** Data in this exercise follows **

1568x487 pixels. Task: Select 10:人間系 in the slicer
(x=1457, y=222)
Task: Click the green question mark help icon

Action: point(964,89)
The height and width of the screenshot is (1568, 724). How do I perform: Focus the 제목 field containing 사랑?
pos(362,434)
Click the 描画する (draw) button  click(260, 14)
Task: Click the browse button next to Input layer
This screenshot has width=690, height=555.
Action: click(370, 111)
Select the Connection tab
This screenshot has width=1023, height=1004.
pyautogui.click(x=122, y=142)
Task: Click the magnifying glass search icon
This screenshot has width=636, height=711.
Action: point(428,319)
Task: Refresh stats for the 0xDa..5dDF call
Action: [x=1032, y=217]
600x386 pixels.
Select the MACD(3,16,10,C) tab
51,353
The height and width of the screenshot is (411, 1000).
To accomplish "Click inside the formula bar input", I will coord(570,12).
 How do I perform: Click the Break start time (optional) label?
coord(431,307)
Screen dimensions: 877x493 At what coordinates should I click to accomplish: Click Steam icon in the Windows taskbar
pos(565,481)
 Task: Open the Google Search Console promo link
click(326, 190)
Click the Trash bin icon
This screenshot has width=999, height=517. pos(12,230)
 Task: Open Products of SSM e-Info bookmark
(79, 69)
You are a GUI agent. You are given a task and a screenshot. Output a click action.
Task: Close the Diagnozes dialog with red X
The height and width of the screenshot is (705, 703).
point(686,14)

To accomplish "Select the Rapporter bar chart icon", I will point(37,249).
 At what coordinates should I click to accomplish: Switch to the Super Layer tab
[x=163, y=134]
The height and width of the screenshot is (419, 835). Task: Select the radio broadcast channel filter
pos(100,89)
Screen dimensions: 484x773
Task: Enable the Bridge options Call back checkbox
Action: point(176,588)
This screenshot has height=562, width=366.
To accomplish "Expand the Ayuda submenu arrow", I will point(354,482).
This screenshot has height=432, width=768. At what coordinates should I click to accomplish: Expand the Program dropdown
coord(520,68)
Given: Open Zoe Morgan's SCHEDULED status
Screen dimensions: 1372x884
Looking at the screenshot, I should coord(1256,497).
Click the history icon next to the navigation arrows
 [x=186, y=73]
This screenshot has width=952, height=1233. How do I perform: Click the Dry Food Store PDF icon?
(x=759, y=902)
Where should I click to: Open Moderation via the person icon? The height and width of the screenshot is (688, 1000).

** End of Data in this exercise **

## What you need to do
Output only the lines from the top of the entries through the one holding "Select the Connection tab", copied exactly.

## Solution to this problem
1568x487 pixels. Task: Select 10:人間系 in the slicer
(x=1457, y=222)
Task: Click the green question mark help icon

Action: point(964,89)
The height and width of the screenshot is (1568, 724). How do I perform: Focus the 제목 field containing 사랑?
pos(362,434)
Click the 描画する (draw) button  click(260, 14)
Task: Click the browse button next to Input layer
This screenshot has width=690, height=555.
Action: click(370, 111)
Select the Connection tab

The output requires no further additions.